Les Oscars pour le scénario et les catégories techniques s’annoncent plus disputés, au sein d’une joyeuse mêlée mettant aux prises la satire de l’Allemagne hitlérienne Jojo Rabbit, la relecture féministe du film d’époque Little Women et même les superhéros d’Avengers : Endgame.

Comme d’habitude ?

Il faudra attendre dimanche à 17 h heure locale pour connaître le choix des quelque 8500 membres de l’Académie des arts et sciences du cinéma appelés à voter.

Organisée en plein cœur de Hollywood, au Dolby Theater, et retransmise en direct par les télévisions du monde entier, la cérémonie se déroulera cette année encore sans animateur en titre, mais avec une kyrielle de vedettes se succédant au micro : les vétérans Tom Hanks, Jane Fonda et Diane Keaton, ou des jeunes diplômés comme Brie Larson, Olivia Colman et Rami Malek.

Elton John, favori pour l’Oscar de la meilleure chanson cette année, chantera sur scène, de même que la jeune sensation des Grammy Awards Billie Eilish.

La fête n’échappera toutefois pas aux habituelles critiques sur le manque de diversité des Oscars : hormis la Britannique Cynthia Erivo (Harriet), tous les acteurs et actrices en lice cette année sont blancs et aucune femme n’a été retenue chez les réalisateurs.

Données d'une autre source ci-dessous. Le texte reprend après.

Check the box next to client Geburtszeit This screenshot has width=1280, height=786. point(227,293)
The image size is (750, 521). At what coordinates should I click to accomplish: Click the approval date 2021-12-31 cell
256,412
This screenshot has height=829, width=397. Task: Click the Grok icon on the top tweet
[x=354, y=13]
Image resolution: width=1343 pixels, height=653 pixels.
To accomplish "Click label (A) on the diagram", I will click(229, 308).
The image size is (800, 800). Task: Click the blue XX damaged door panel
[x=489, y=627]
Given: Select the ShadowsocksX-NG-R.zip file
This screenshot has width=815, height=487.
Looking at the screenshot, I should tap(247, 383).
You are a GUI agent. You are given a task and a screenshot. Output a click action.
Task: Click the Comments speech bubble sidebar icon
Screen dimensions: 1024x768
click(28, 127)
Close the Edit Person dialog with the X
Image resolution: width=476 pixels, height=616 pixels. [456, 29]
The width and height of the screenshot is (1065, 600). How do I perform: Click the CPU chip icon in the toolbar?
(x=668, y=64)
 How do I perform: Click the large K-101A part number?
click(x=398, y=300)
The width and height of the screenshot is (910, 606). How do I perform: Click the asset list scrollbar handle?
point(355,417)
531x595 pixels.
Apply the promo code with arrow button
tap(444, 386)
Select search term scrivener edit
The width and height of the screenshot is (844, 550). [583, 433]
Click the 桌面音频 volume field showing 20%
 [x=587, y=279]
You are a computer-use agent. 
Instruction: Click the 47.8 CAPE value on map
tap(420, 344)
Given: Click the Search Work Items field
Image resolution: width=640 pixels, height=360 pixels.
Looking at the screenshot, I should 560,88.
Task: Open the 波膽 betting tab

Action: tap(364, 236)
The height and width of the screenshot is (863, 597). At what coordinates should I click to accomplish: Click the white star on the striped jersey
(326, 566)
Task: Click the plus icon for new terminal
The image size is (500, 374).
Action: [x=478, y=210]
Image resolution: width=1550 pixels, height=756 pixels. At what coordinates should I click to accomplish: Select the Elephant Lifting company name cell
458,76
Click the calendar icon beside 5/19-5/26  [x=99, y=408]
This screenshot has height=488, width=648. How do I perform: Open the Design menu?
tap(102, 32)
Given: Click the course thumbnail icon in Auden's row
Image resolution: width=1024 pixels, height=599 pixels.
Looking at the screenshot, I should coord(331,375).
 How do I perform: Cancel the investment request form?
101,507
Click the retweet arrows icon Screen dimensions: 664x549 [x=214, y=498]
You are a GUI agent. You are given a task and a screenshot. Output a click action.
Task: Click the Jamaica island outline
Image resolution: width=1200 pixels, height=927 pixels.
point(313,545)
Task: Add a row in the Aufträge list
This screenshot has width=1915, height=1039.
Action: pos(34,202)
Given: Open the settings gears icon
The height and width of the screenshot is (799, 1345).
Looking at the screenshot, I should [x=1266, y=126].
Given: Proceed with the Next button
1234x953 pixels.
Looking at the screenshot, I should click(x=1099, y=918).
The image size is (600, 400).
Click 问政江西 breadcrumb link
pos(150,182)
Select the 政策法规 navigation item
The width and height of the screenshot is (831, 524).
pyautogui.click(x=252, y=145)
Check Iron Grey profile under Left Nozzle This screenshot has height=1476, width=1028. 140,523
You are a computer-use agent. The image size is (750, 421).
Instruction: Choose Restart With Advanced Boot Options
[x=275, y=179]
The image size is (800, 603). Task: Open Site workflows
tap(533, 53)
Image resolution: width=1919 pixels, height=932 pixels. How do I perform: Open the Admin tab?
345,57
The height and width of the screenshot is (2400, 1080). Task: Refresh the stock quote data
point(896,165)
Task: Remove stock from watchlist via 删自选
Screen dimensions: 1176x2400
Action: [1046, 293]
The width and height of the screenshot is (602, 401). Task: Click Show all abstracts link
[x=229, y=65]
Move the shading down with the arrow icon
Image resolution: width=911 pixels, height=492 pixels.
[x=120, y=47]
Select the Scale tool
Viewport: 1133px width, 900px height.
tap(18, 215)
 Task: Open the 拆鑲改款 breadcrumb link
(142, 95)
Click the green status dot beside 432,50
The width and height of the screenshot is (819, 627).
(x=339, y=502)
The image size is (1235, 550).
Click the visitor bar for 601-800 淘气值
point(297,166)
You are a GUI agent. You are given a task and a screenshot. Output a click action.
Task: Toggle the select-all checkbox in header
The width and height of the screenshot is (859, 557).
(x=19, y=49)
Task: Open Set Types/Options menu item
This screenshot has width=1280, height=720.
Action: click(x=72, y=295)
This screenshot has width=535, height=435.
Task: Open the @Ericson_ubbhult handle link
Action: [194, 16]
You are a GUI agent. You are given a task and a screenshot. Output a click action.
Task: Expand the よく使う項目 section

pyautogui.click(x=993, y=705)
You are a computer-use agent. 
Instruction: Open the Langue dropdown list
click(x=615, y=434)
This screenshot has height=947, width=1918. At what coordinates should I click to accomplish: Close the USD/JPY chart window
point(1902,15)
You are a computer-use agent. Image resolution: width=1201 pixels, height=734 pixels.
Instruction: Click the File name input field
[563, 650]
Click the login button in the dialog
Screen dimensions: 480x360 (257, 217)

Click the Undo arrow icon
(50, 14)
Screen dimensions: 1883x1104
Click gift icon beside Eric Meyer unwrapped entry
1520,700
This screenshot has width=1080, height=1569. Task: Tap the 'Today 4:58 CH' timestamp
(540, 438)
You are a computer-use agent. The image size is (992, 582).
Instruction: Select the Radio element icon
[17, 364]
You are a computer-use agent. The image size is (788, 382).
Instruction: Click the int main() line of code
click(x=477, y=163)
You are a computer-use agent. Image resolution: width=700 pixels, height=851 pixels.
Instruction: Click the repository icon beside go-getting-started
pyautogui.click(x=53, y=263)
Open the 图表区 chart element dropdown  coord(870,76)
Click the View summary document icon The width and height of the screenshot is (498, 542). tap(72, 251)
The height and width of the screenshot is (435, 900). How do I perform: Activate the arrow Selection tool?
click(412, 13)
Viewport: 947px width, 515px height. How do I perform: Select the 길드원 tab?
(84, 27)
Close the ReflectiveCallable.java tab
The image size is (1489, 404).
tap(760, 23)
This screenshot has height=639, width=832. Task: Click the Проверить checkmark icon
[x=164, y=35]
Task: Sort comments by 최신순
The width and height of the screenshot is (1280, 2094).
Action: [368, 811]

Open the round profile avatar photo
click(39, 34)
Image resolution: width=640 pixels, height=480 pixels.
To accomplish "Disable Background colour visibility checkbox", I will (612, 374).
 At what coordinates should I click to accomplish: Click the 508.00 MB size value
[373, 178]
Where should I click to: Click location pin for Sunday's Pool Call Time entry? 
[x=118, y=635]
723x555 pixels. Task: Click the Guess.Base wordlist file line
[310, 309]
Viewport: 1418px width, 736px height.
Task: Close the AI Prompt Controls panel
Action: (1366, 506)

« Je n’appellerais pas ça #OscarSoWhite (OscarsSiBlancs) mais plutôt #OscarsAsUsual (OscarsCommeD’habitude) », ironise Peter Hammond en référence au mot-dièse utilisé sur les réseaux sociaux pour dénoncer cette sous-représentation des minorités. « Un film britannique surgit et gagne, encore quatre acteurs blancs… On pourrait croire que ce sont les Oscars d’il y a trente ans ».